Con i pazienti “Falso Sé” vi è una specifica forma di dissociazione. Si ritrovano nelle loro storie, infatti, alcuni processi “primitivi” che avevano anche superato, ma che sono ritornati in modo massiccio, fino a dominare totalmente il modo in cui l’esperienza personale è organizzata.
La stanza d’analisi può diventare con estrema facilità l’ennesimo luogo, per queste persone, in cui comportarsi in modo compiacente, non manifestando un’autentica espressione di sé nello spazio di cura. Nello spazio che è momento di accoglienza del loro essere e dei loro bisogni/desideri.
Fondamentale, quindi, è che il terapeuta, valutata questa condizione, si ponga all’interno della relazione di cura, come un “collaboratore”, senza mai cercare di creare un rapporto asimmetrico in cui “qualcuno ne sa più dell’altro”.
L’ambiente terapeutico deve caratterizzarsi come luogo di “comprensione” e “reciprocità”. Solo questo può permettere di intraprendere un percorso di narrazione della storia, in cui il paziente scopre in quali modi ha cercato di “rimediare” alle mancanze del suo ambiente infantile. E solo in questo ambiente “paritario”, la persona scopre quanto sia ancora “intatto” il suo bisogno di attaccamento, nonostante le gravi ferite.
In questo senso “l’attaccamento” ha il ruolo del legame, in termini di “sicurezza e salvezza”, come in altri termini il “sostegno” tende a sviluppare l’autonomia.
Nel Falso Sé si assiste, infatti, alla presenza di un pensiero, e un’organizzazione, che non prevede uno scambio con l’ambiente, in quanto i propri bisogni e desideri soggettivi non vengono in alcun modo presi in considerazione (Dissociazione).
Vi è un’angoscia specifica nel Falso Sé che porta la persona a porsi, nelle relazioni, in due modi fondamentali: da una parte abbiamo chi è sempre “arrabbiato” e “sarcastico”, e che quindi stabilisce rapporti in cui l’altro è qualcuno da “annientare”. Poi abbiamo, invece, chi è evidentemente accondiscendente e idealizza l’altro, come fosse un “oggetto da idolatrare”.
Voler umiliare, voler prostrarsi, e quant’altro sono tutte strutture di auto-protezione, con cui la persona cerca di “mascherare” il “grande imbroglio subito nell’infanzia”.
Fare subire all’altro quello che è capitato a se stessi.
Riprodurre continuamente e artificiosamente il torto subito nell’infanzia.
Non sono altro che “rituali drammatici” con cui si cerca di evitare il “terrore dell’annientamento” che si è vissuto solitariamente quando si era bambini.

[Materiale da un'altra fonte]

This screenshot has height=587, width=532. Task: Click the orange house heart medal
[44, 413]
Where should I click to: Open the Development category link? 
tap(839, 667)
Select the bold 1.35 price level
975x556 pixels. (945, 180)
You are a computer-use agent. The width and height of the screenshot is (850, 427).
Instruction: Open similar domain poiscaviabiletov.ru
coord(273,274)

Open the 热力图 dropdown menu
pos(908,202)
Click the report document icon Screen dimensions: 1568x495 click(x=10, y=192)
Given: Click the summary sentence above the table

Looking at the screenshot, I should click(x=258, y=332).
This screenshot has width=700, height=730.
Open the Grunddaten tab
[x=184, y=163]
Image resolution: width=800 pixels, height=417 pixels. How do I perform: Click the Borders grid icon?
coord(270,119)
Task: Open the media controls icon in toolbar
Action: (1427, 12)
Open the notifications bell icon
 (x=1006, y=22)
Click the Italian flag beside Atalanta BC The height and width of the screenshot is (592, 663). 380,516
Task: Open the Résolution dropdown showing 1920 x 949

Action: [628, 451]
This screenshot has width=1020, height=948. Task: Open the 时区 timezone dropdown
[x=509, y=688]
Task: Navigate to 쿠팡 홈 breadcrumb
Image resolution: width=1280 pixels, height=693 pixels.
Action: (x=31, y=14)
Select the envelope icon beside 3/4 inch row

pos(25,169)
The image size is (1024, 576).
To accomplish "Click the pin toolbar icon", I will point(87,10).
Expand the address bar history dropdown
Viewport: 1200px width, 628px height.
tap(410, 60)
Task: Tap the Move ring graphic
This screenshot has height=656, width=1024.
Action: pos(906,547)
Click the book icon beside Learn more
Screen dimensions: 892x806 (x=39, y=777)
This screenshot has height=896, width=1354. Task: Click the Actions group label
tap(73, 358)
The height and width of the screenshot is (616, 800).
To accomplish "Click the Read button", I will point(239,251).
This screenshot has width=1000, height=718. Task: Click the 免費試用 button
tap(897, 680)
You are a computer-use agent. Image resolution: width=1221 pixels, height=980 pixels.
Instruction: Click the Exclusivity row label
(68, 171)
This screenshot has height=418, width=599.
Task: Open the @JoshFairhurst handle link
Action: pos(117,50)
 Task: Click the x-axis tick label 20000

Terrore e solitudine che ha provato quel bambino rimproverato e affettivamente mal curato, che sistematicamente veniva fatto sentire “incapace” e privo di emozioni significative.
Padri e Madri apparentemente devoti, costringevano il figlio ad indossare una maschera, per nascondere se stesso, e poter così “accudire i bisogni dei genitori”.
Figli che per poter affettivamente sopravvivere (ruolo dell’attaccamento) erano costretti a ripudiare la bellezza della loro infanzia.
La relazione con chi si doveva prendere cura di loro, altro non era che un gioco di inversioni di ruoli.
Gioco taciuto e disconosciuto, che altro non era, per quel bambino, se non l’oblio del suo autentico Sé (Vero Sé).
In queste persone, a causa di tutte queste condizioni, è spesso, infatti, preminente un tono affettivo depresso.